Non-avian dinosaurs have no close living relative so we don't have a biochemical analogue, such as birds or crocodiles, with which to compare them. We also no that somewhere in dinosaur evolution some dinosaurs developed thermoregulation-- they became birds. So that presumes at some point the animals did not thermoregulate. Mammals and dinosaurs share a common heritage but it's generally accepted at the point they separated they were ectotherms. Consequently, thermoregulation evolved in the two groups independently. It does not strike me as unreasonable that the biochemistry of those dinosaurs that have no modern analogue required a different temperature than predicted by models of those animals with which we are familiar.

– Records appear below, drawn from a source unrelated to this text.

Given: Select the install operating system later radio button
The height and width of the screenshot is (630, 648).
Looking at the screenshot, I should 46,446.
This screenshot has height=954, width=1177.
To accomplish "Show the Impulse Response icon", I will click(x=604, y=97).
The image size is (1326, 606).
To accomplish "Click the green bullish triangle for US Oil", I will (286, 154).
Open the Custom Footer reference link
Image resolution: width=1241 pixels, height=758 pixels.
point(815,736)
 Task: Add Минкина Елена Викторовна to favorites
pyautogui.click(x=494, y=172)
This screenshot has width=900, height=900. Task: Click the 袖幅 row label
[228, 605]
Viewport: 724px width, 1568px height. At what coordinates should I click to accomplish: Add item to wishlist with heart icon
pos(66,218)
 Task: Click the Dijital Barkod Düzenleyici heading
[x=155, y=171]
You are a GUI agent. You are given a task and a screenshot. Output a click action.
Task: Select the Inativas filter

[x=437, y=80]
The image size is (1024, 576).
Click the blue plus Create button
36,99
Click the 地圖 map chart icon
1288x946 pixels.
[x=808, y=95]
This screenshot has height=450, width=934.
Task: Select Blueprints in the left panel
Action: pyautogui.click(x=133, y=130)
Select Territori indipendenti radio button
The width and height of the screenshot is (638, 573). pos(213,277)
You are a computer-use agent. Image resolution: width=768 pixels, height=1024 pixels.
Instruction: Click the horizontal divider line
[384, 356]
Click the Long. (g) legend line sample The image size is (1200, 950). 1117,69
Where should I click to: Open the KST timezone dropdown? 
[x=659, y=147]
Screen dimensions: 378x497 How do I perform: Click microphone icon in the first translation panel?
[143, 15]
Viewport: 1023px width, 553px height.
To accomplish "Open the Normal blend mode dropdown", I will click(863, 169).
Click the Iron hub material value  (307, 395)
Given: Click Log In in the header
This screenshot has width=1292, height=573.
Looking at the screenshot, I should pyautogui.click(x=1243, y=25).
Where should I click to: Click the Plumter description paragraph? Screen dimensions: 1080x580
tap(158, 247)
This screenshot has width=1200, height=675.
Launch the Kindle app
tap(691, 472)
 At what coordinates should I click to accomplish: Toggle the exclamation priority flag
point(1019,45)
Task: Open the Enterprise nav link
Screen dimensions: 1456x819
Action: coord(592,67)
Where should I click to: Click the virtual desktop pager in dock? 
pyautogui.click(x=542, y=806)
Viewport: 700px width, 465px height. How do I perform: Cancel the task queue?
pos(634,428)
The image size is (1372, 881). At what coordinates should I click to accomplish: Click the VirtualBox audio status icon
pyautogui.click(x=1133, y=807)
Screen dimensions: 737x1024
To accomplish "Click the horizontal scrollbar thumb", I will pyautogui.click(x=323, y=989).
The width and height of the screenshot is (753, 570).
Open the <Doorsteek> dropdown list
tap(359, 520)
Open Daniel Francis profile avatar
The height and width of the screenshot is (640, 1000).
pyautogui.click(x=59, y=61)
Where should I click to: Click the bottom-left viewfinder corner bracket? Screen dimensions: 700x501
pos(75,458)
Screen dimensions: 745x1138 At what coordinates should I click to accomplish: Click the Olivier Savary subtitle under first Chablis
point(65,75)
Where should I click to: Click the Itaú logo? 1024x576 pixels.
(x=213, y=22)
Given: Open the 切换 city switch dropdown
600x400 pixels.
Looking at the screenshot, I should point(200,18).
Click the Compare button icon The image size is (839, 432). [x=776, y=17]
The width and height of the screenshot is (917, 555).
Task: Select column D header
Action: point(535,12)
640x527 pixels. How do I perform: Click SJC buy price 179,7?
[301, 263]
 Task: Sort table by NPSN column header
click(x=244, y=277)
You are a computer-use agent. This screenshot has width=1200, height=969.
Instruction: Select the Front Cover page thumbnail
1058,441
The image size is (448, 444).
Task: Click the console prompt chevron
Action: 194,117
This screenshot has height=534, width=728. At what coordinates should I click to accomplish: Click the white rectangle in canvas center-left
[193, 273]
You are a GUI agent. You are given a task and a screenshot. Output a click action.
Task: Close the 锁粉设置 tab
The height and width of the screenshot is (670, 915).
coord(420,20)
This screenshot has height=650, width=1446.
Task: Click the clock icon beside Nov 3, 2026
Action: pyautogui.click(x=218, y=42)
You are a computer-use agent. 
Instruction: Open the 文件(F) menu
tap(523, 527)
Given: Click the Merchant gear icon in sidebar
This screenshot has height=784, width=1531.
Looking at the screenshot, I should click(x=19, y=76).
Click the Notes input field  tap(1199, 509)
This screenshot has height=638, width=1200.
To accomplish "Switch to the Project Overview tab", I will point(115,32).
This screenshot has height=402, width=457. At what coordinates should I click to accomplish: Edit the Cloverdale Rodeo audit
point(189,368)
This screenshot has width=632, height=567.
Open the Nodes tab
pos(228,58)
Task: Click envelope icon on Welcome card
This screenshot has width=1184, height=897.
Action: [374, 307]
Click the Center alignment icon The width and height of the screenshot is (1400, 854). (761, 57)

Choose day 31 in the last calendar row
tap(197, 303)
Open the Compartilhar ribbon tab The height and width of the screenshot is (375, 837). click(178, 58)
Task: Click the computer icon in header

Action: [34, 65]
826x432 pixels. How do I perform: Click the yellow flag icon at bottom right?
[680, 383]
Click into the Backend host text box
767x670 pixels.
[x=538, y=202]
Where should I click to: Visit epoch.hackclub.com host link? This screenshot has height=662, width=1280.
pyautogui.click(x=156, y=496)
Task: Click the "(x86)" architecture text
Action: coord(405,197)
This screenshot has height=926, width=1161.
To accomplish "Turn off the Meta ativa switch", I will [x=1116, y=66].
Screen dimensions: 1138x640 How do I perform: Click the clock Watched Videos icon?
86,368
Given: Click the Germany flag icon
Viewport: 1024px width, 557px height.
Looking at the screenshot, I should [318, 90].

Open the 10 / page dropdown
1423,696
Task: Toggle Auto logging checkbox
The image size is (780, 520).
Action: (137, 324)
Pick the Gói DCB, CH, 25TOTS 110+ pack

On the other hand, it is common for large mass ectotherms to be able to maintain a body temperature higher than ambient. Tuna do it. Large crocodiles do it. The earth was warmer back then so the temperature difference would be less. And these were incredibly large animals-- there is no modern equivalent to a sauropod. Whales are not a good comparison tool since live in such a different environment. Who is to say that once an animal's mass increases past a certain point that metabolic heat alone is enough to sustain temperature. We know it is possible. We don't know if it happened that way. It's distinctly possible that sauropods essentially got higher body temperatures for free.

There are profound differences in behavior depending on which is true. What is the nature of the thermoregulation of sauropod young? They don't have the mass to support it. But if they have endothermy, then they would need to temper it as they grow to retain that lower temperature. Could the temperature of the young and temperature of the adult sauropod be different? Could endothermy be a product of development? Young sauropods have it; older sauropods don't need it.

If they have endothermy as adults, would they have to have elaborate mechanisms for cooling to keep from overheating because of their gigantic size? If they are essentially ectothermic as adults, how would they manage in some of the antarctic sites. Antarctica was warmer then but it still had winter. And how did this relate to smaller sauropods? Ones that had significantly lower thermal mass?

It's like a really elaborate mystery novel. I can't wait for the end.